#### Extracted material

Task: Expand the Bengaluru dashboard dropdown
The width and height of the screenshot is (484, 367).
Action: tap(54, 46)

* * *

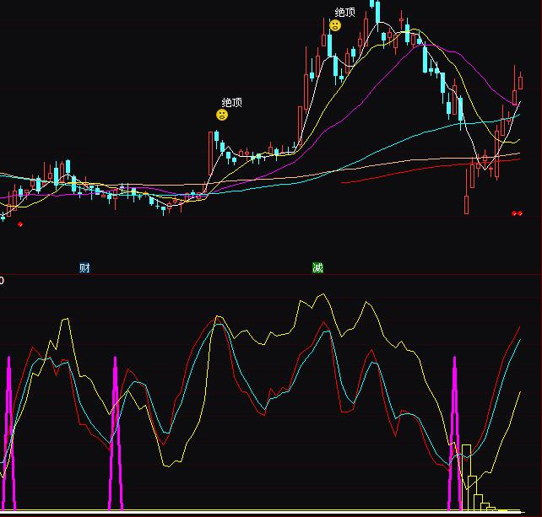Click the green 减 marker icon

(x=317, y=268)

#### What is being asked
How many lines in the rows above contain the string "Task", with case counting? Give only the number.

#### Written solution
1